-- RECORDS TO USE follows --

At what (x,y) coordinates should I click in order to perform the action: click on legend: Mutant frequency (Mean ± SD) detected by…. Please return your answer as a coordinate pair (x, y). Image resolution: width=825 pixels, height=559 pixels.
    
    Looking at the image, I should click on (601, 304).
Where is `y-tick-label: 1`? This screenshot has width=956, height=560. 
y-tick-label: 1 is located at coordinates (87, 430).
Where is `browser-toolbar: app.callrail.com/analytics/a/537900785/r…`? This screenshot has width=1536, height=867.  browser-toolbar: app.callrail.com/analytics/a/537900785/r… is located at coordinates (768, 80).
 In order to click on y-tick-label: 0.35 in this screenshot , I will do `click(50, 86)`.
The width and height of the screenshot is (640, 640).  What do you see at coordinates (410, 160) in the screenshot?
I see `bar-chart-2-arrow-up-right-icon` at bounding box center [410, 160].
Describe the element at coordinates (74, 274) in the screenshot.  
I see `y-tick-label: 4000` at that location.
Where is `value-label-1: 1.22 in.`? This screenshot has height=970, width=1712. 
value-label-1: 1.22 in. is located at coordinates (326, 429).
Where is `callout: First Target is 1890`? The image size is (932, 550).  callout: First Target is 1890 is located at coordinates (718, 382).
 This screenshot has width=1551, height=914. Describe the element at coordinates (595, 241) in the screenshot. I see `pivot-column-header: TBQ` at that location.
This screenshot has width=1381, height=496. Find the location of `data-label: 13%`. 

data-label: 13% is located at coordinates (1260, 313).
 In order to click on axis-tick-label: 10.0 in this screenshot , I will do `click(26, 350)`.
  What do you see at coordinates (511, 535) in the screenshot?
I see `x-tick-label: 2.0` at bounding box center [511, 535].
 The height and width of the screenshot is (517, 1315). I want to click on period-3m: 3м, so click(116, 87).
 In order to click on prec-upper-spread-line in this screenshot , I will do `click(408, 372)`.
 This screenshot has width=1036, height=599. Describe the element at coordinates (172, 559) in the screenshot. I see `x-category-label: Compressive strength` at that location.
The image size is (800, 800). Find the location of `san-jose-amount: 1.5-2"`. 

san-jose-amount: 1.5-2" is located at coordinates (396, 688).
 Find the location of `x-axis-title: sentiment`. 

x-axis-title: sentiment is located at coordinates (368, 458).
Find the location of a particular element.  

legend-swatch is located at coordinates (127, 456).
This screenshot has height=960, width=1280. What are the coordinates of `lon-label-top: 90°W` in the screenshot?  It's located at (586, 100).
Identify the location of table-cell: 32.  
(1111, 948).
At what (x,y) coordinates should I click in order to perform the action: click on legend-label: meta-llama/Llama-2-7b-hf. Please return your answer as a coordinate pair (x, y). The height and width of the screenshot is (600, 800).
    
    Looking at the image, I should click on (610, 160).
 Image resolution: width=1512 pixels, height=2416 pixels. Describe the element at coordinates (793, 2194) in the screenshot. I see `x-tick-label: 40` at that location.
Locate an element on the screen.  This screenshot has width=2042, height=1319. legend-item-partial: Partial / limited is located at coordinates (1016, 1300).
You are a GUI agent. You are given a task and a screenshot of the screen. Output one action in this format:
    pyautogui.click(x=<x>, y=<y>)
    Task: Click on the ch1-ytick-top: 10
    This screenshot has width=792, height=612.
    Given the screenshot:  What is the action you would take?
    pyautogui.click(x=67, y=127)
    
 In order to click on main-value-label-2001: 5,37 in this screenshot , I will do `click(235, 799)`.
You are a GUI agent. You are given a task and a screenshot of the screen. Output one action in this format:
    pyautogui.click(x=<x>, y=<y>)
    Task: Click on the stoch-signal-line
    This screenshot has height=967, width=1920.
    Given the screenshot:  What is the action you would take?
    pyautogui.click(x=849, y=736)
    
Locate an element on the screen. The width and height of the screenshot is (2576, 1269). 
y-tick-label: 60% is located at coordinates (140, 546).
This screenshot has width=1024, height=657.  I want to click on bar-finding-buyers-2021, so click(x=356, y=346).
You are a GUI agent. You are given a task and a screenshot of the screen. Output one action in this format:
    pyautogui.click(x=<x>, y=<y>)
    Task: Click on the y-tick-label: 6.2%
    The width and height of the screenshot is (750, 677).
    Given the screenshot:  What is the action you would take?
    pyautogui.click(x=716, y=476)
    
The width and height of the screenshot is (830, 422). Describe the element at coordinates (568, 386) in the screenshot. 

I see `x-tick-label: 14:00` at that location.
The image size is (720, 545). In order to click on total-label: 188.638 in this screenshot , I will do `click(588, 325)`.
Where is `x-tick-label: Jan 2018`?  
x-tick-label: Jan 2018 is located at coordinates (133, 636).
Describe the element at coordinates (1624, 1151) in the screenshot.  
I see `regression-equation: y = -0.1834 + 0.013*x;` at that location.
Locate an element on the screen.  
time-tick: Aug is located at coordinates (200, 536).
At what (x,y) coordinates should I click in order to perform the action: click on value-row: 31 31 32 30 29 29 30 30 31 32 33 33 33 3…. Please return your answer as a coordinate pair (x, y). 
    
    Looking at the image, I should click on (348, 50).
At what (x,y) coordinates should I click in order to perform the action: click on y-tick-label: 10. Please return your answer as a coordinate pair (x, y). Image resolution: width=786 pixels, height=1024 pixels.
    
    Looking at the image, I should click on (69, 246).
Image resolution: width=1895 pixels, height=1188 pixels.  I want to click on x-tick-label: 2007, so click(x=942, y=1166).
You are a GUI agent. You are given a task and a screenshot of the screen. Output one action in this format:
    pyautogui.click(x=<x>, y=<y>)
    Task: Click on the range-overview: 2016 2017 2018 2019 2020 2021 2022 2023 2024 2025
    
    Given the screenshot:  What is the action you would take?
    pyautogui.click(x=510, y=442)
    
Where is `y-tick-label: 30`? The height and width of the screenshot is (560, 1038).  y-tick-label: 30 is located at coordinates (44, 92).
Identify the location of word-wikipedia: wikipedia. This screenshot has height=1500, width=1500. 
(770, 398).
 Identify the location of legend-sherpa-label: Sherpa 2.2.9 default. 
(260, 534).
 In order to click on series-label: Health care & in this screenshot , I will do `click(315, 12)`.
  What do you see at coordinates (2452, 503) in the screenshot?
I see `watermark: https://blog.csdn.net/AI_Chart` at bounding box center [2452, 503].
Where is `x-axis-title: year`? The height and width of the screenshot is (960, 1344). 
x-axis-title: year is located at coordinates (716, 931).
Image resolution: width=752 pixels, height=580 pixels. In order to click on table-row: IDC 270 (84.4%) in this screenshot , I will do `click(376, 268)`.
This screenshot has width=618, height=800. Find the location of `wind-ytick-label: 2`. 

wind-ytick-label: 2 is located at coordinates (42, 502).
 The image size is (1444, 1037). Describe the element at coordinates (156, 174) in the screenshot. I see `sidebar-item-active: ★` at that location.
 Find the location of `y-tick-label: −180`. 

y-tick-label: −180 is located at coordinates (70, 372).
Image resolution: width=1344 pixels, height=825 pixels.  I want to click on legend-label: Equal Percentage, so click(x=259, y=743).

-- RECORDS TO USE concluded --

= EXERCISE BRIEF =
Extract every line of the records above that contains the string "table", treating uppercase and lowercase letters as distinct.

= RESULT FOR THIS TASK =
Identify the location of table-cell: 32.  
Image resolution: width=752 pixels, height=580 pixels. In order to click on table-row: IDC 270 (84.4%) in this screenshot , I will do `click(376, 268)`.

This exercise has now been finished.